▶ [EXCERPT TO READ]

## start

"Convince Me."
With Super Tuesday less than twenty-four hours away, a few friends and neighbors have asked me to "convince" them why they should or shouldn't vote for one or another of the candidates in the primary. I will, of course, do no such thing. But it is a good excuse to clarify, again, why I'm here, and what I am good for (on a good day).
It was Montaigne, whom I have claimed as a patron saint before, who wrote, "All I say is by way of discourse, and nothing by way of advice. I should not speak so boldly if it were my due to be believed." Even when I offer up my "free advice" I fully expect exactly no one to take it.
You know, when you're learning about composition in high school English class, they teach you that there are a couple of different kinds: expository and persuasive. I think of what I write here, and have written, even in my op-ed pieces in the past, as strictly expository. I think of it as stating the obvious, actually. If people find the obvious persuasive, well, I guess that's as much as we can hope for these days.
It's a definite sign of the times that we have great difficulty distinguishing between expository and persuasive writing, though. Even long-established scientific fact is openly contested these days. It's a political reality we inhabit, especially in a never-ending election year, and politics is all persuasion. In this context even stating the obvious ("um, eew, the President isn't wearing any clothes!") becomes a debatable "position" it is up to the one who stated it to defend. (Counter-arguments include: "it's cellophane, stupid," and "it depends on what your definition of 'isn't' is.")
It's easy to get confused between fact and opinion, between the obvious and the, um, seemingly so obvious that it surely couldn't be that obvious; it must be a trick! Pretty soon it all seems like spin.
And it's true: everybody seems to want to convince you of something. And marketers have convinced us that convincing us gives us power. But it's actually not that hard. "Convince" is, after all, a clever euphemism for "fool." (Thus the pathological attention we give in all walks of life to the appearance of "authenticity.")
We've all had to learn to be "convincing." We've learned to "sell ourselves" in the eternal job interview that was once known as "life." We are told to "brand" ourselves (youch!). We market ourselves online for love and affection. Immersed completely in an environment where we're constantly being sold things, selling ourselves comes naturally. Being convincing is the new black.
Many feel that Barack Obama is more convincingly convincing than his arch rival for the nomination, Hillary Clinton. For others being too convincing makes you altogether less convincing than you would be were you actually less convincing. And that's the only problem with trying to convince people of anything. When people demand to be convinced, the one being asked is seldom given the criteria required to actually convince them.

## end

▶ [INFORMATION SUPPLIED]
## start

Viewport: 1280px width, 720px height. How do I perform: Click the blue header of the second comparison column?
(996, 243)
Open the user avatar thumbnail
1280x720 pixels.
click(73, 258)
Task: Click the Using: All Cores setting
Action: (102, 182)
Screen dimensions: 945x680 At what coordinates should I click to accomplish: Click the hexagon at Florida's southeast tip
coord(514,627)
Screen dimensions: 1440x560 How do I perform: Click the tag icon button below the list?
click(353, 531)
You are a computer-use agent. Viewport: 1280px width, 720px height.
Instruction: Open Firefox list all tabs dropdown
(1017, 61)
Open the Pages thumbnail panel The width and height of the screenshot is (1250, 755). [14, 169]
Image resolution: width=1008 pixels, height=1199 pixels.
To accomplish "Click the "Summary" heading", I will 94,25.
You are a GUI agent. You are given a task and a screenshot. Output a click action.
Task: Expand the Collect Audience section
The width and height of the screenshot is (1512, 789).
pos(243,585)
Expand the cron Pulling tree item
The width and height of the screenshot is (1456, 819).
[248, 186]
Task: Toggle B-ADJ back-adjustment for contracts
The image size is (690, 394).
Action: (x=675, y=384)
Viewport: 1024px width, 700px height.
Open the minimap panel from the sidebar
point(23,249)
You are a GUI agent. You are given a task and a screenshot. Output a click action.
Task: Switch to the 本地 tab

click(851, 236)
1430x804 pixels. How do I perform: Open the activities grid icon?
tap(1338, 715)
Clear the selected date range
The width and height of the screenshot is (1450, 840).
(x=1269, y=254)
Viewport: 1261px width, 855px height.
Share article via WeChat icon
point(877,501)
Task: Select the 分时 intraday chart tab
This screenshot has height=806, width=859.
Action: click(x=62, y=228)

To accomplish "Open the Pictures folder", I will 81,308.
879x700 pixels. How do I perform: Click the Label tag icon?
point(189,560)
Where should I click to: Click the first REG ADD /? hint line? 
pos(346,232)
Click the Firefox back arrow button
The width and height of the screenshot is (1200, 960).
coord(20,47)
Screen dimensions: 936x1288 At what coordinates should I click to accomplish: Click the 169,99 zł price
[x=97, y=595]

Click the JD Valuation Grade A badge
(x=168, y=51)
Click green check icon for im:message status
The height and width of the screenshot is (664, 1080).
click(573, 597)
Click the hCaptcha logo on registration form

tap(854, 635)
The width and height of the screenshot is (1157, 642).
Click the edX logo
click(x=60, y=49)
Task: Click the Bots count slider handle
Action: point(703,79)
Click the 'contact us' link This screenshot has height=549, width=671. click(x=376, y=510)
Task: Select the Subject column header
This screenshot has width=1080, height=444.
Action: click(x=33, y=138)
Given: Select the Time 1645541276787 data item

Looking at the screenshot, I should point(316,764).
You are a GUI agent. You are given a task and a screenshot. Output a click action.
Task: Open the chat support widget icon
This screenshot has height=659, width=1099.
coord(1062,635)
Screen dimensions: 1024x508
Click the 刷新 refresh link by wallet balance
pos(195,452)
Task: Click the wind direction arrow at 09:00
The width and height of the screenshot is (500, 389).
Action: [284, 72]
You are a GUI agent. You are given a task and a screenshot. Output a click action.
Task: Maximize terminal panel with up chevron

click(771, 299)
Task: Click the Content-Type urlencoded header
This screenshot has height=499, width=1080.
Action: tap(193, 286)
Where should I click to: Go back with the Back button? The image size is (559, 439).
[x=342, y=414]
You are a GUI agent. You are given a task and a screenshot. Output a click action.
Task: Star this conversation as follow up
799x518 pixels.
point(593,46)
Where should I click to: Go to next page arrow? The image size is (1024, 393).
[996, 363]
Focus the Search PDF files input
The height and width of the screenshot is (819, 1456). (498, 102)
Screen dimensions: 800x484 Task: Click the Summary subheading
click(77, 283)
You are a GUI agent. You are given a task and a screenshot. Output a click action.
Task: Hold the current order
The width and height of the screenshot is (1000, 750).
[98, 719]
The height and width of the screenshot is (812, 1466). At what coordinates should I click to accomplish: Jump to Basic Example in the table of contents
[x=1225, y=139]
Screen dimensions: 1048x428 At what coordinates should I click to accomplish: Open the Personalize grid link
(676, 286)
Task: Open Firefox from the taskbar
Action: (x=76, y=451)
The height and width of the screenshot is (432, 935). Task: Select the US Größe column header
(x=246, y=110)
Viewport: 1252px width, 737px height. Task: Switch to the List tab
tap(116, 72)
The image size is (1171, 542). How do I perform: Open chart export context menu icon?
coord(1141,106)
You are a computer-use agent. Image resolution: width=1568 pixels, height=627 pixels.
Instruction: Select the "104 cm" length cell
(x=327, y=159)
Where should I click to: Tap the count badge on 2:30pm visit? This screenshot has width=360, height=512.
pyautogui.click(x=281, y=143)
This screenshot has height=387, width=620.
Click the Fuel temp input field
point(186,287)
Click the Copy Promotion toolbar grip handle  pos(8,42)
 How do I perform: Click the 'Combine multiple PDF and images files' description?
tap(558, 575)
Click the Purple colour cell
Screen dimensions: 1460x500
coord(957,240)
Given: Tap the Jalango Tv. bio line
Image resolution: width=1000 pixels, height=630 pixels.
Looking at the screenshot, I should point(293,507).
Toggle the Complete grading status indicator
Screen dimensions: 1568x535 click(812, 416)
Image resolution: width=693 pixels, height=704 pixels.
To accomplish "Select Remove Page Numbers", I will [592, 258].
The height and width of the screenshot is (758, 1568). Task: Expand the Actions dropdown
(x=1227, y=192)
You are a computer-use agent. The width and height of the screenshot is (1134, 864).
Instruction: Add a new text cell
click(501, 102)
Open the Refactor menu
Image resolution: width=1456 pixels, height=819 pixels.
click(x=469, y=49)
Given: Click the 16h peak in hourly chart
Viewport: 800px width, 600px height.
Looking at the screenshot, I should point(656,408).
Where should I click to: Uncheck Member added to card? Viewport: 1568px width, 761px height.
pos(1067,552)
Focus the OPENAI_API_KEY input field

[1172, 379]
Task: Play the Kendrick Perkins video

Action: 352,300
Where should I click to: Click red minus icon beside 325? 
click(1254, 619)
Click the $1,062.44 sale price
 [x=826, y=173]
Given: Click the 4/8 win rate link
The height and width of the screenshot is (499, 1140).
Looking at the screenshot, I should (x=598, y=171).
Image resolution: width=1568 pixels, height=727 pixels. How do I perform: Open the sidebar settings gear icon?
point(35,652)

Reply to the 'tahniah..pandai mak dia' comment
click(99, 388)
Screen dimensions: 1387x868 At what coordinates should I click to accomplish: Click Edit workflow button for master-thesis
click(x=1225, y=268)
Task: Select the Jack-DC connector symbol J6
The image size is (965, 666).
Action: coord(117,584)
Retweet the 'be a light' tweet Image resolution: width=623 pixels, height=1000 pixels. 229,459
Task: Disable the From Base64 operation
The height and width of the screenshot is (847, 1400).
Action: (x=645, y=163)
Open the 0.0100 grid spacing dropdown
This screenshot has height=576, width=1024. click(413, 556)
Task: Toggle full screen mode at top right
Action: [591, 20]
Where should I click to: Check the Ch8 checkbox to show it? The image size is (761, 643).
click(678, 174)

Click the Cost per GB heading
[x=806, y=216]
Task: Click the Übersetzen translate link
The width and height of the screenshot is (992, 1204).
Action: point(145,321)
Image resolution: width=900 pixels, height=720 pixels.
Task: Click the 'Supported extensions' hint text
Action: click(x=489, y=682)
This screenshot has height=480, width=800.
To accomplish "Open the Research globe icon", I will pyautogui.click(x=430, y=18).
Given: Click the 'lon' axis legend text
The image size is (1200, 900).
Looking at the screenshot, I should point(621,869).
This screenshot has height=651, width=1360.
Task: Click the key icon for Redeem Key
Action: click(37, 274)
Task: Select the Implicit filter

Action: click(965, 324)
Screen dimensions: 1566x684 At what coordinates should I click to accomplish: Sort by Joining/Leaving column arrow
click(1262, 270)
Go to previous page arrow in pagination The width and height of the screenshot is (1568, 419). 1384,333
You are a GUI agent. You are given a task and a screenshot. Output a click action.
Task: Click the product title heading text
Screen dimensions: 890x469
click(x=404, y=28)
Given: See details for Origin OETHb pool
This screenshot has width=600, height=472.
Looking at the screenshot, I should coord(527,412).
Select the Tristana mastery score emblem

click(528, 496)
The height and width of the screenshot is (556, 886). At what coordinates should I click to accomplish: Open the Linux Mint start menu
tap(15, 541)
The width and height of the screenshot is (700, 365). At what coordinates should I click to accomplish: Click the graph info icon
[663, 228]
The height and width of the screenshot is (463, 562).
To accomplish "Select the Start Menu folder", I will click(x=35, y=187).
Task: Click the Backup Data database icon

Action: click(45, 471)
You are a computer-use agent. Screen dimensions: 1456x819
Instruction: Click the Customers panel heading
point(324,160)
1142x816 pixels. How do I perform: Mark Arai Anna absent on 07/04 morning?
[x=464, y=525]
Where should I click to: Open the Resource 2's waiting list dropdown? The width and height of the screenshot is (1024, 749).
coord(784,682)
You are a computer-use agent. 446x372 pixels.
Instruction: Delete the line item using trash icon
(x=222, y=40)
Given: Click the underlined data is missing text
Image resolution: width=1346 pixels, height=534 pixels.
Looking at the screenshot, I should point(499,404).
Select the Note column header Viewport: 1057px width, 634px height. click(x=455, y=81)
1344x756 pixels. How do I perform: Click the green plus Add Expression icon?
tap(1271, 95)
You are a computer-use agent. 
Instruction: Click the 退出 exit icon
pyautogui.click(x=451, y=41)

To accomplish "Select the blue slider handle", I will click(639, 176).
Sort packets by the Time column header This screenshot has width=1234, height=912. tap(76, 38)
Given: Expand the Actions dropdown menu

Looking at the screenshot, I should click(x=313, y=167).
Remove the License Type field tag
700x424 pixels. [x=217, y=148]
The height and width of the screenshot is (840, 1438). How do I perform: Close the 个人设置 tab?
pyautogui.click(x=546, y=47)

## end

▶ [STATED GOAL A] From the essay about being convincing, reproduce word for word the passage that begins with the words containing "We've all had" and ends with "the new black.".
▶ [STATED GOAL B] Pick up the essay about being convincing after its final sentence and keep writing it.
The records have no connection to the essay about being convincing.

▶ [EXERCISE RESULT A]
We've all had to learn to be "convincing." We've learned to "sell ourselves" in the eternal job interview that was once known as "life." We are told to "brand" ourselves (youch!). We market ourselves online for love and affection. Immersed completely in an environment where we're constantly being sold things, selling ourselves comes naturally. Being convincing is the new black.

▶ [EXERCISE RESULT B]
Convincing people, especially people with this "convince me" attitude, is a lot of work, as it turns out. And even if you give them reasoned arguments, bullet points, pie charts and polls till you're blue in the face, in the end they'll come back at you with something like, "but you didn't make me cry." Well, if that's all it takes I would've pinched you or pulled your hair or poked you in the eye and had done with it. I mean, Christ. Gimme a clue next time. If you want someone to make you cry, just say the word.
I'm glad I don't have to worry about it too much, myself. I don't like making people cry, although I don't mind if they pretend to be strong and then do it later in private. But I especially am not going to try to convince anyone not to vote for a candidate they have their heart set on voting for. They have their reasons, and I respect them. And what will be will be.
I will say, for myself, though, that getting a flier in my mail slot stuffed with shameless sixties nostalgia from a candidate who repeatedly insists he's not looking backwards, urging me to "Join The Movement," leaves me cold. Not to mention the "mean girl" flipside of the invitation to join the cool Kennedy kids. I have yogametrics for popularity, I don't need Obamametrics, thank you very much.
I try not to be cynical about things I need not be cynical about. There are many, many things I'm not cynical about, in fact. But there is such a thing as cynicism in the first place for a reason. If you're uncomfortable with cynicism (or you're not really sure what it means) then skepticism is a healthy alternative. I think of it as the vegan version of cynicism. You won't hurt anyone being skeptical, and you don't have to eat anyone, either. Including any crows. Possibly your hat, but that's not so bad. Mine is made of hemp.
Having said all that, I'm all for speaking your piece, doing your part, and letting the chips fall where they may. If you persuade someone or other along the way, well, more power to you. Maybe someday you can run for president, too.


























There are a lot of earnest people working very hard for their respective candidates. I on the other hand have pretty much made up my mind by the time they get to me with their sales pitch.
But bless them for trying, and bless them for getting involved at all.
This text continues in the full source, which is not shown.